● CONSIGNES À SUIVRE:
1 - D'après le texte, à quelle date M. de Kirkeisen a-t-il été consulté au sujet des effets de Dresde ?
2 - Transcrivez le passage du texte allant de « Je voudrais qu’il sût que » à « cela est prouvé. ».

Je voudrais qu’il sût combien de billets de la Steuer ce malheureux a achetés à Dresde et vendus à Berlin.

 

          Je voudrais qu’il sût que le 23 Novembre j’allai consulter M. de Kirkeisen pour savoir ce que c’était que ces effets de Dresde, à moi proposés par le juif, et que le lendemain, 24, je révoquai mes lettres de change. Tout cela est prouvé.

 

          Je voudrais que le roi jugeât du rapport qu’on lui fit, le 29 Novembre au matin, que j’avais acheté pour quatre-vingt mille écus de billets de la Steuer.

 

          Je voudrais enfin qu’il sût que je ne me suis plaint de personne, et que je ne me plaindrai jamais, et que je passe le temps de ma tribulation et de ma maladie à travailler.

 

          Mais, mon cher ami, il s’agit de nous arranger. Je veux être à portée de ce grand homme et de vous. Solitude pour solitude, je préfère le Marquisat : neiges pour neiges, je préfère celles des environs de Potsdam.

 

          Puisque le roi veut absolument que je jouisse de ma pension, je renonce au projet d’être à ses frais au Marquisat. J’aurai aisément tout ce qu’il me faut ; et, s’il permet que j’y demeure jusqu’en mai, je m’y ferai un petit établissement fort honnête. Si M. Federsdorf peut m’aider de quelques secours, avec la permission du roi, à la bonne heure.

 

          Mon ami, l’état où est ma santé demande absolument le régime et la retraite. Il faut savoir mourir ; mais il faut savoir conserver sa vie.

● DONNÉES ENREGISTRÉES:
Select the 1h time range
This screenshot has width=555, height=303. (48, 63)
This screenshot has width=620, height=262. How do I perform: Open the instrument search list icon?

● RÉPONSES:
1 - Le 23 novembre.

2 -
Je voudrais qu’il sût que le 23 Novembre j’allai consulter M. de Kirkeisen pour savoir ce que c’était que ces effets de Dresde, à moi proposés par le juif, et que le lendemain, 24, je révoquai mes lettres de change. Tout cela est prouvé.